== Text passage
China Daily Brief Editorial
Strategic Insight
China Daily Brief

A specialist team at the PLA General Hospital Seventh Medical Center has developed a systematic approach to treating three of surgery’s most stubborn problems: high‑risk geriatric hernias, large and recurrent incisional hernias, and refractory gastroesophageal reflux disease (GERD) complicated by hiatal hernia. Established as a dedicated hernia surgery group in 2023, the team has spent three years refining techniques, protocols and a full clinical pathway that stretches from outpatient assessment to long‑term follow‑up.

The unit’s capability is illustrated by a recent emergency on a 99‑year‑old man with an incarcerated inguinal hernia and multiple serious comorbidities, including hypertension, coronary artery disease and COPD. Multidisciplinary planning with anaesthesia, intensive care and cardiology allowed a 40‑minute minimally invasive release and tension‑free repair, followed by focused postoperative nursing and rapid‑rehabilitation measures; the patient was ambulating within three days and discharged after ten.
====
→ Brief 1
From the passage on the hospital's hernia surgery team, list the comorbidities that the text names for the 99-year-old patient.
→ Brief 2
Copy the part of the passage on the hospital's hernia surgery team that starts at "The unit’s capability" and ends at "discharged after ten.".
== Source material
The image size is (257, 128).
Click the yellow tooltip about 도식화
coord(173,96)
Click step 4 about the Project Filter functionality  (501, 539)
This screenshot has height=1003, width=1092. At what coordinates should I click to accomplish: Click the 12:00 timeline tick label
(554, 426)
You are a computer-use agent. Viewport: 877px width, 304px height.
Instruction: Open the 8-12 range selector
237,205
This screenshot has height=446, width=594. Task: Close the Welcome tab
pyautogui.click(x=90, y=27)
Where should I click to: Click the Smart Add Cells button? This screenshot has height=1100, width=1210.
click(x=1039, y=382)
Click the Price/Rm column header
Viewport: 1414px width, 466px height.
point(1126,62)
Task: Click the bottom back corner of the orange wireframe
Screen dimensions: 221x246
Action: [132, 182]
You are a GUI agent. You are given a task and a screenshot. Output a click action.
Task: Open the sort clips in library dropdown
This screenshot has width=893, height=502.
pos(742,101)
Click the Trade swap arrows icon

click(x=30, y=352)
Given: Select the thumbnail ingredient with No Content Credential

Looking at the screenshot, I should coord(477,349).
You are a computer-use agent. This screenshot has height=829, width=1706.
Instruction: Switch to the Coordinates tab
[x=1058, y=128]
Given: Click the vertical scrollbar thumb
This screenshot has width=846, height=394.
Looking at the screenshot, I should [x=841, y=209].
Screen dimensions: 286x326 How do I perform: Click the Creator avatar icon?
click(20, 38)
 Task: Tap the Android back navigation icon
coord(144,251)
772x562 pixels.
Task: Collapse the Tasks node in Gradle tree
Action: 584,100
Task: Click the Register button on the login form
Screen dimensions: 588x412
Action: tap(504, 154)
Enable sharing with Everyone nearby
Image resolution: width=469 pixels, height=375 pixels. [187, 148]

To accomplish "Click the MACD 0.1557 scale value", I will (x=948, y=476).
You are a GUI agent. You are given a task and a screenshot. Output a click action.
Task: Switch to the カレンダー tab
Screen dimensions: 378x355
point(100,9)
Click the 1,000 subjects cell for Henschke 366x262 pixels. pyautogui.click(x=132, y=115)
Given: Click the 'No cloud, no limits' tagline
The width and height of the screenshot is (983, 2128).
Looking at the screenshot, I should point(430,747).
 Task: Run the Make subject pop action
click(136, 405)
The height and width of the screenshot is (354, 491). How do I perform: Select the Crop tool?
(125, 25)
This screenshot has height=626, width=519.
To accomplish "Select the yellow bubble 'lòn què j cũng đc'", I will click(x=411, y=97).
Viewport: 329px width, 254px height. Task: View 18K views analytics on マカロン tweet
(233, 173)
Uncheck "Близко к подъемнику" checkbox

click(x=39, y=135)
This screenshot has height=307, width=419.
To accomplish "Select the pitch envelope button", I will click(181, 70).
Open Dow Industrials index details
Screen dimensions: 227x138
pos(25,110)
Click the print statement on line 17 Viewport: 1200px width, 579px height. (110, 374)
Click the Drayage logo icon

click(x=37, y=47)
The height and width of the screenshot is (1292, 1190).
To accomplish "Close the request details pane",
====
→ Reply 1
Hypertension, coronary artery disease, COPD

→ Reply 2
The unit’s capability is illustrated by a recent emergency on a 99‑year‑old man with an incarcerated inguinal hernia and multiple serious comorbidities, including hypertension, coronary artery disease and COPD. Multidisciplinary planning with anaesthesia, intensive care and cardiology allowed a 40‑minute minimally invasive release and tension‑free repair, followed by focused postoperative nursing and rapid‑rehabilitation measures; the patient was ambulating within three days and discharged after ten.